White pine blister rust infections

Spore-producing structure formed on edge of white pine blister rust canker in spring.

White pine blister rust fruit body.

White pine blister rust (Cronartium ribicola; WPBR), a naturalized pine rust disease, has been infecting white pine saplings in several northwest Wisconsin counties this spring. Although WPBR is common in the Lake States and can in some cases cause significant losses in white pine, taking several steps can help prevent infections before they start and manage them before damage occurs.

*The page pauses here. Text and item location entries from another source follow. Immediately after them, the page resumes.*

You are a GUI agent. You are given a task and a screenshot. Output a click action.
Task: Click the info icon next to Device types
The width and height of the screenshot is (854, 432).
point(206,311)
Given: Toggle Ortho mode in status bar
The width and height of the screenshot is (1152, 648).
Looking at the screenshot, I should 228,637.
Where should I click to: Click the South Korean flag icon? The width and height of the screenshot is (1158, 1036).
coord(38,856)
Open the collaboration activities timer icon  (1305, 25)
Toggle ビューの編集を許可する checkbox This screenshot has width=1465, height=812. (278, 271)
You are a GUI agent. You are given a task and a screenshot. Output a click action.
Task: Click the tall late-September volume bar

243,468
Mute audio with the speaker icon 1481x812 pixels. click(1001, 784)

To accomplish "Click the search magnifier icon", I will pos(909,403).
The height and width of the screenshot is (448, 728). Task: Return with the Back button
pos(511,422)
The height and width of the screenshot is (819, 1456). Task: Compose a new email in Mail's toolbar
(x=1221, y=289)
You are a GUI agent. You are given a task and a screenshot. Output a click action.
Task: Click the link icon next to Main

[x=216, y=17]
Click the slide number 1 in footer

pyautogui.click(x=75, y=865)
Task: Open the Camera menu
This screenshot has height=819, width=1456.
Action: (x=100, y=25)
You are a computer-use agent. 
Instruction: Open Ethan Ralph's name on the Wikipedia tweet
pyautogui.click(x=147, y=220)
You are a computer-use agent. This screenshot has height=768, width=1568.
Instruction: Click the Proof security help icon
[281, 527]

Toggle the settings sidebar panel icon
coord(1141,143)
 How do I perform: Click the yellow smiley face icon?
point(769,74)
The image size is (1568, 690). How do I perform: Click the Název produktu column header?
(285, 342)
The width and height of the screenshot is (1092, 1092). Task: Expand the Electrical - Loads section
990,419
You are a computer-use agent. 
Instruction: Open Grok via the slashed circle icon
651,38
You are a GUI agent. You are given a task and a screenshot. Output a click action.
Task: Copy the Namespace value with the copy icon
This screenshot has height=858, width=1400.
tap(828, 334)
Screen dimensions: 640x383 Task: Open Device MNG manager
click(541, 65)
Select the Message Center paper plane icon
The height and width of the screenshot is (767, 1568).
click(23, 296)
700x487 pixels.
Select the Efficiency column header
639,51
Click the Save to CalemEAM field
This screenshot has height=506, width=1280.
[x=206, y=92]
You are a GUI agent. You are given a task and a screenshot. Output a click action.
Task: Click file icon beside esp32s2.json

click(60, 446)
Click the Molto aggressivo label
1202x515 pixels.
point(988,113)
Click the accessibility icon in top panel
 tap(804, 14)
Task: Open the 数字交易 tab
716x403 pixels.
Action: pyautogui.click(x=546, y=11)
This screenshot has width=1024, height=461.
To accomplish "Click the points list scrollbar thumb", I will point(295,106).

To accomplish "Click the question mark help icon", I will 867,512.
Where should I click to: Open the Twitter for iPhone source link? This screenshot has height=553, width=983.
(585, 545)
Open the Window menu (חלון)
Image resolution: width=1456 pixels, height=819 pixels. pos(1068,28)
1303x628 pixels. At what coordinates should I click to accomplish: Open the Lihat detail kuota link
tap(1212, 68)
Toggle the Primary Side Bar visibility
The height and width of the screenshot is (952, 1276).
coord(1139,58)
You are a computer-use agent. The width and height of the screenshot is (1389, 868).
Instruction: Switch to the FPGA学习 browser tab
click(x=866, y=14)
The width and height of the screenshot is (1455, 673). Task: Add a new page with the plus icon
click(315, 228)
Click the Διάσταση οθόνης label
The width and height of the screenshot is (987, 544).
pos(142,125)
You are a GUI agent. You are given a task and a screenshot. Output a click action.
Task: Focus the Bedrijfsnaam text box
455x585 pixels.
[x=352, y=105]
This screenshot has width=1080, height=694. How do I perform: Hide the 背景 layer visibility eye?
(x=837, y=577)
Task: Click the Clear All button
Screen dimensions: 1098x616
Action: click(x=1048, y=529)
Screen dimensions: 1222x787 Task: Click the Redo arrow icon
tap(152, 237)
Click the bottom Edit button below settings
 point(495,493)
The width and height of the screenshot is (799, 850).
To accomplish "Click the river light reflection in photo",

Like many foliar diseases, WPBR infections are promoted by moist and cool spring weather that results in persistent wetness on foliage; specifically, at least 2 days of wetness while air temperatures are under 68oF. Maintaining dense stocking (6×6) reduces incidence of infection by increasing the mortality of lower branches, most susceptible to infection. Similarly, successive pruning of lower branches beginning at age 5 to a minimum branch height of 9 ft. prevents leaf contact with moist surface vegetation and can increase airflow, hastening foliar drying. If caught early enough, infections can be stopped before reaching the main stem by pruning out flagging twigs and branches to at least 4 inches past the interior-most wilting needles; if the main stem is closer than 4 inches from the interior-most canker or wilted foliage, unmanageable stem infection may already have occurred and the tree cannot be saved. 

White pine sapling with significant blister rust infection causing resinous, sunken canker, and main stem girdling.